• _Directive_: Print all of the records below word for word, with no changes.

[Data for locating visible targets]
>> Start
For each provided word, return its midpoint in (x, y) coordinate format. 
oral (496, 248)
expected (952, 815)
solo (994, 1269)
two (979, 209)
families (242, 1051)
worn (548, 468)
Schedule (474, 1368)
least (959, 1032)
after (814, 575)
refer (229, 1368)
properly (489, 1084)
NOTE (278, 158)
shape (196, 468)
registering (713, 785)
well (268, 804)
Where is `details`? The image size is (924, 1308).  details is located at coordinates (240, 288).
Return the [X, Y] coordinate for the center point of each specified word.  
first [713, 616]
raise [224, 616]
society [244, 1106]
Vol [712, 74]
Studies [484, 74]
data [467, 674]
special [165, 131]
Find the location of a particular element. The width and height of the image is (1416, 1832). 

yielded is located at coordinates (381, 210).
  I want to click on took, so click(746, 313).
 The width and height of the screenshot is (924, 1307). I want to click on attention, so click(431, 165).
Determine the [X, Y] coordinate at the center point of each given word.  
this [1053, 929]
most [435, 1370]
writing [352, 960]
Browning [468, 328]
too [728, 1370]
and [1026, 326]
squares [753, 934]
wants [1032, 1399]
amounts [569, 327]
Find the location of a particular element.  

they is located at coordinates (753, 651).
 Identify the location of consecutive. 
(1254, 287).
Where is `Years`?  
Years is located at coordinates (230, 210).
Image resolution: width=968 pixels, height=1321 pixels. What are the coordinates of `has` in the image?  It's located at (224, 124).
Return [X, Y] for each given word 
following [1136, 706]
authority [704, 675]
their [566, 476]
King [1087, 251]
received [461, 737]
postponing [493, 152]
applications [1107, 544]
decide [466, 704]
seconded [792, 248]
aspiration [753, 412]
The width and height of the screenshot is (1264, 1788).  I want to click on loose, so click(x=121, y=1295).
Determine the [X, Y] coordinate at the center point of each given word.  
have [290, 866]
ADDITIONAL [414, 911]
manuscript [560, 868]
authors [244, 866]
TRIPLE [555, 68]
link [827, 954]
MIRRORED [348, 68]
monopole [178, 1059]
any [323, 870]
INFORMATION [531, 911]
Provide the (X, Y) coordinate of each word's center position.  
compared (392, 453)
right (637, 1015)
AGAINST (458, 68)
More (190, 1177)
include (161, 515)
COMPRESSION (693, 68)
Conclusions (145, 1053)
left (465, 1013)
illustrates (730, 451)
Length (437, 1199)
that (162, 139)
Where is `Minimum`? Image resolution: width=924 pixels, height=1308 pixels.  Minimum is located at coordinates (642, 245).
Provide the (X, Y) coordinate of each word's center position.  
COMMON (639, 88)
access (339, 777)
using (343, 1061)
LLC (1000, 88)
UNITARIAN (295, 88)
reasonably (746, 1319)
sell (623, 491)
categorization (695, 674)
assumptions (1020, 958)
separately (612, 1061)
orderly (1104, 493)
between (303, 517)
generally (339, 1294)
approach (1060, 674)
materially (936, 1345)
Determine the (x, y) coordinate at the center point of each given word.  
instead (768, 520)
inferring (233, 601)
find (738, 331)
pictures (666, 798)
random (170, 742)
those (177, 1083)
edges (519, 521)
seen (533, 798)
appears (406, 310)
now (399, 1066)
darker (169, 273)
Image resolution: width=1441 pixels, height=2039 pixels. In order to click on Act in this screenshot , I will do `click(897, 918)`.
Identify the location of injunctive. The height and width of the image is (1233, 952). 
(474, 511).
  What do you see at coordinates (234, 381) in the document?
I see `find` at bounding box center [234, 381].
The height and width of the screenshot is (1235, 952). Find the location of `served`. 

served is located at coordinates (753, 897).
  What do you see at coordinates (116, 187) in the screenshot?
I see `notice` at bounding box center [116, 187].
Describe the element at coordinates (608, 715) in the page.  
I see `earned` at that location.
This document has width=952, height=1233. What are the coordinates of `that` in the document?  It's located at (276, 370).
>> End
• _Output for this task_:
For each provided word, return its midpoint in (x, y) coordinate format. 
oral (496, 248)
expected (952, 815)
solo (994, 1269)
two (979, 209)
families (242, 1051)
worn (548, 468)
Schedule (474, 1368)
least (959, 1032)
after (814, 575)
refer (229, 1368)
properly (489, 1084)
NOTE (278, 158)
shape (196, 468)
registering (713, 785)
well (268, 804)
Where is `details`? The image size is (924, 1308).  details is located at coordinates (240, 288).
Return the [X, Y] coordinate for the center point of each specified word.  
first [713, 616]
raise [224, 616]
society [244, 1106]
Vol [712, 74]
Studies [484, 74]
data [467, 674]
special [165, 131]
Find the location of a particular element. The width and height of the image is (1416, 1832). 

yielded is located at coordinates (381, 210).
  I want to click on took, so click(746, 313).
 The width and height of the screenshot is (924, 1307). I want to click on attention, so click(431, 165).
Determine the [X, Y] coordinate at the center point of each given word.  
this [1053, 929]
most [435, 1370]
writing [352, 960]
Browning [468, 328]
too [728, 1370]
and [1026, 326]
squares [753, 934]
wants [1032, 1399]
amounts [569, 327]
Find the location of a particular element.  

they is located at coordinates (753, 651).
 Identify the location of consecutive. 
(1254, 287).
Where is `Years`?  
Years is located at coordinates (230, 210).
Image resolution: width=968 pixels, height=1321 pixels. What are the coordinates of `has` in the image?  It's located at (224, 124).
Return [X, Y] for each given word 
following [1136, 706]
authority [704, 675]
their [566, 476]
King [1087, 251]
received [461, 737]
postponing [493, 152]
applications [1107, 544]
decide [466, 704]
seconded [792, 248]
aspiration [753, 412]
The width and height of the screenshot is (1264, 1788).  I want to click on loose, so click(x=121, y=1295).
Determine the [X, Y] coordinate at the center point of each given word.  
have [290, 866]
ADDITIONAL [414, 911]
manuscript [560, 868]
authors [244, 866]
TRIPLE [555, 68]
link [827, 954]
MIRRORED [348, 68]
monopole [178, 1059]
any [323, 870]
INFORMATION [531, 911]
Provide the (X, Y) coordinate of each word's center position.  
compared (392, 453)
right (637, 1015)
AGAINST (458, 68)
More (190, 1177)
include (161, 515)
COMPRESSION (693, 68)
Conclusions (145, 1053)
left (465, 1013)
illustrates (730, 451)
Length (437, 1199)
that (162, 139)
Where is `Minimum`? Image resolution: width=924 pixels, height=1308 pixels.  Minimum is located at coordinates (642, 245).
Provide the (X, Y) coordinate of each word's center position.  
COMMON (639, 88)
access (339, 777)
using (343, 1061)
LLC (1000, 88)
UNITARIAN (295, 88)
reasonably (746, 1319)
sell (623, 491)
categorization (695, 674)
assumptions (1020, 958)
separately (612, 1061)
orderly (1104, 493)
between (303, 517)
generally (339, 1294)
approach (1060, 674)
materially (936, 1345)
Determine the (x, y) coordinate at the center point of each given word.  
instead (768, 520)
inferring (233, 601)
find (738, 331)
pictures (666, 798)
random (170, 742)
those (177, 1083)
edges (519, 521)
seen (533, 798)
appears (406, 310)
now (399, 1066)
darker (169, 273)
Image resolution: width=1441 pixels, height=2039 pixels. In order to click on Act in this screenshot , I will do `click(897, 918)`.
Identify the location of injunctive. The height and width of the image is (1233, 952). 
(474, 511).
  What do you see at coordinates (234, 381) in the document?
I see `find` at bounding box center [234, 381].
The height and width of the screenshot is (1235, 952). Find the location of `served`. 

served is located at coordinates (753, 897).
  What do you see at coordinates (116, 187) in the screenshot?
I see `notice` at bounding box center [116, 187].
Describe the element at coordinates (608, 715) in the page.  
I see `earned` at that location.
This document has width=952, height=1233. What are the coordinates of `that` in the document?  It's located at (276, 370).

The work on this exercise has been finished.